* **Your goal**: Find the line that contains "Task: Click the step number 02 badge"; please output it and each line after it, exactly as shown, up to the end of the entries below, skipping pictures.

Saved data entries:

————

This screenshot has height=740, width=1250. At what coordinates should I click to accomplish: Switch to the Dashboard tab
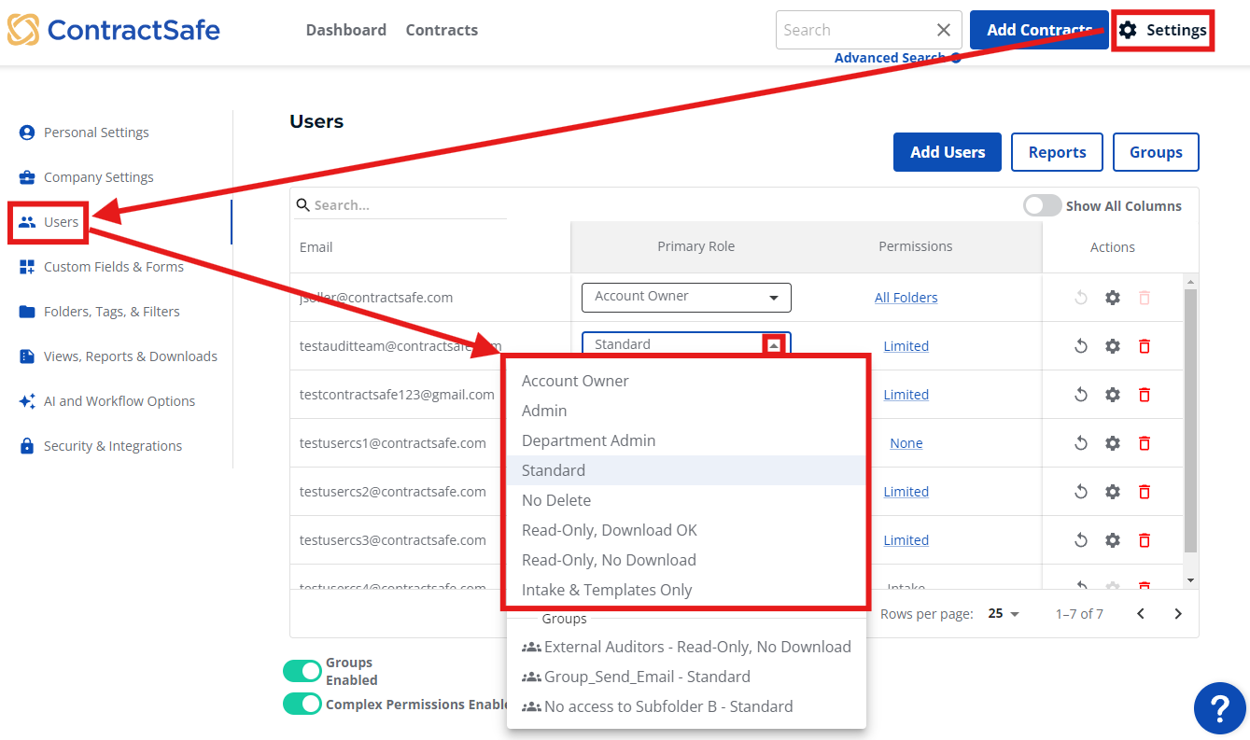coord(345,29)
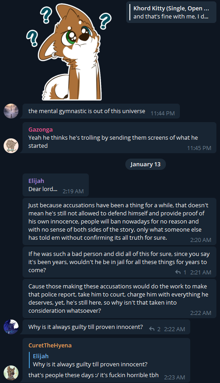Open Gazonga's profile avatar

(x=11, y=146)
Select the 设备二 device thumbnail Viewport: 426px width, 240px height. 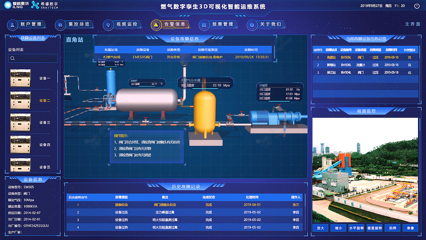[x=21, y=100]
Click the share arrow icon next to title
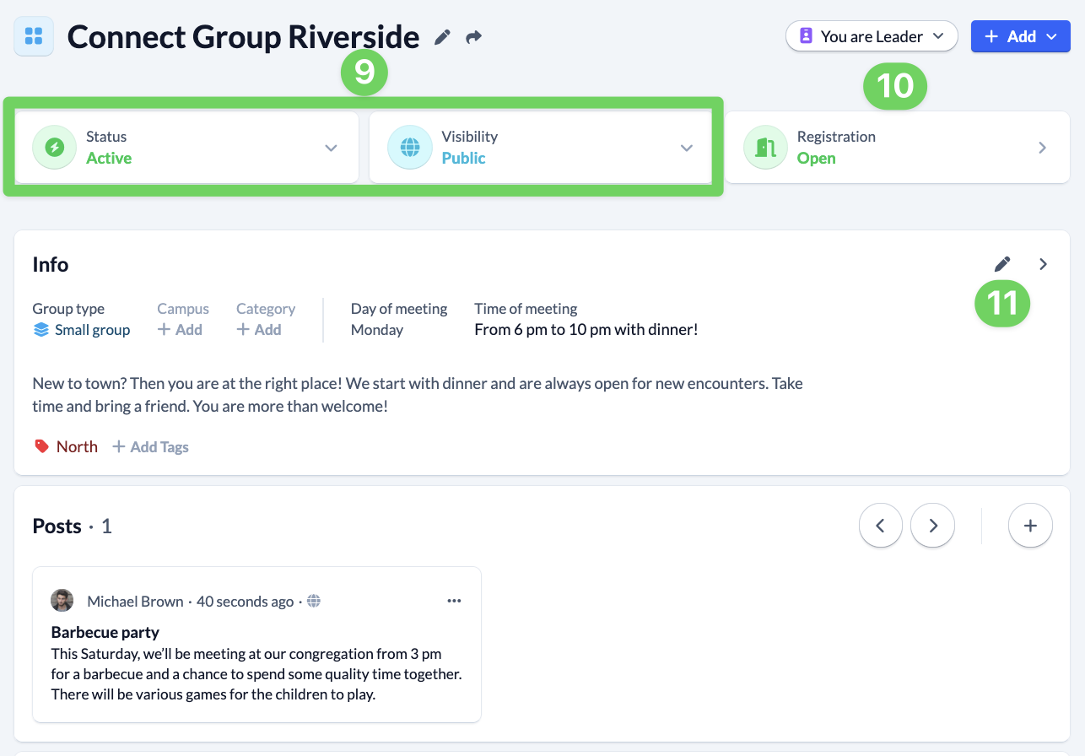The width and height of the screenshot is (1085, 756). tap(474, 37)
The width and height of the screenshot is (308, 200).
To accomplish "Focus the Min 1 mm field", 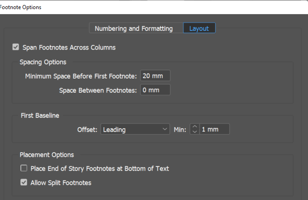I will click(214, 130).
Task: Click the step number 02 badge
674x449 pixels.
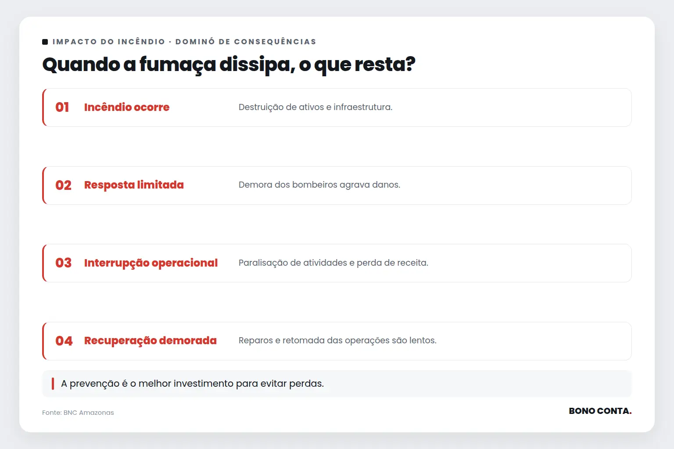Action: pyautogui.click(x=63, y=185)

————

* **Written solution**:
Task: Click the step number 02 badge
674x449 pixels.
Action: pyautogui.click(x=63, y=185)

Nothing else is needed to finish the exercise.